St. Hedwiges, after her separation from her husband, carried her love of humility and penance much further in this respect, and wore only clothes of plain grey stuff. Her desire of advancing in perfection put her upon leaving the palace with her husband's consent, and fixing altogether at Trebnitz, near the monastery, often retiring for some days into that austere house, where she lay in the dormitory, and complied with all the penitential exercises of the community. She wore the same cloak and tunic summer and winter; and underneath a rough hair shift, with sleeves of white serge, that it might not be discovered. She fasted every day except Sundays and great festivals, on which she allowed herself two small refections. For forty years she never ate any flesh, though subject to frequent violent illnesses; except that once, under a grievous distemper in Poland, she took a little, in obedience to the precept of the pope's legate. On Wednesdays and Fridays her refection was only bread and water. With going to churches barefoot, sometimes over ice and snow, her feet were often blistered and left the ground stained with traces of her
blood; but she carried shoes under her arms, to put on if she met anyone. Her maids that attended her to church, though well clad, were not able to bear the cold, which she never seemed to feel. She had a good bed in her chamber, but never made use of it, taking her rest on the bare ground; she watched great part of the night in prayer and tears, and never returned to rest after matins. After compline she prolonged her prayers in the church till very late: and from matins till break of day. At her work, or other employments, she never ceased to sigh to God in her heart as a stranger banished from him on earth, and returned often in the day to the church, where she usually retired into a secret corner, that her tears might not be perceived.

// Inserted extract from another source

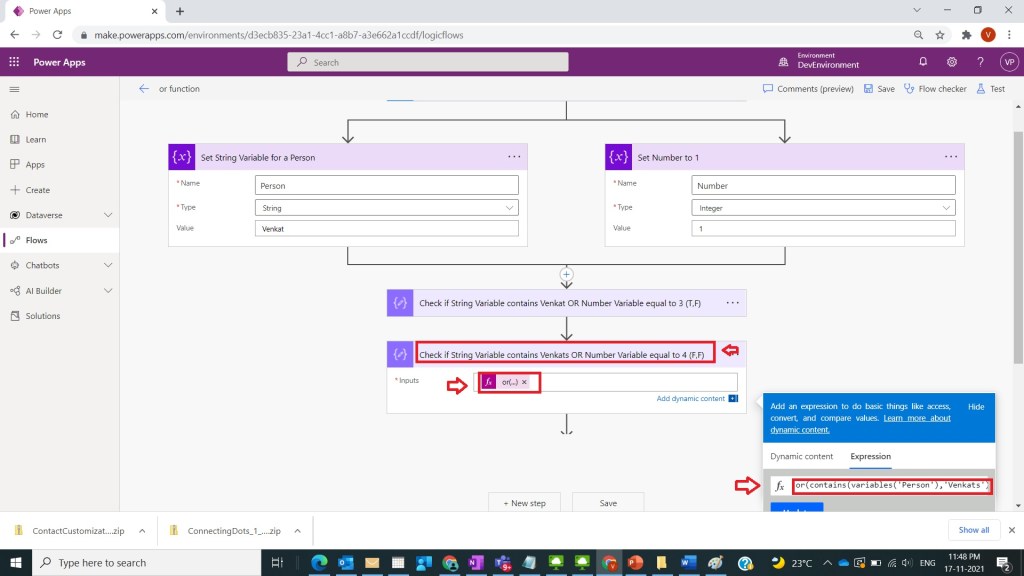Open the Power Apps waffle app launcher

click(14, 62)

The Princess Anne, her daughter-in-law, who usually knelt next to her, admired the abundance of tears she saw her frequently shed at her devotions, the interior joy and delights with which she was often overwhelmed during her communications with heaven, and the sublime raptures with which she was sometimes favoured. The same was testified by Herbold, her confessor, and by several servant maids. At her prayers she frequently kissed the ground, watering it with her tears, and in private often prayed a long time together prostrate on the floor. She continued in prayer during all the time it thundered, remembering the terrors of the last day. Her tears and devotion were extraordinary when she approached the holy communion. She always heard mass either kneeling or prostrate with a devotion which astonished all that saw her; nor could she be satisfied without hearing every morning all the masses that were said in the church where she was.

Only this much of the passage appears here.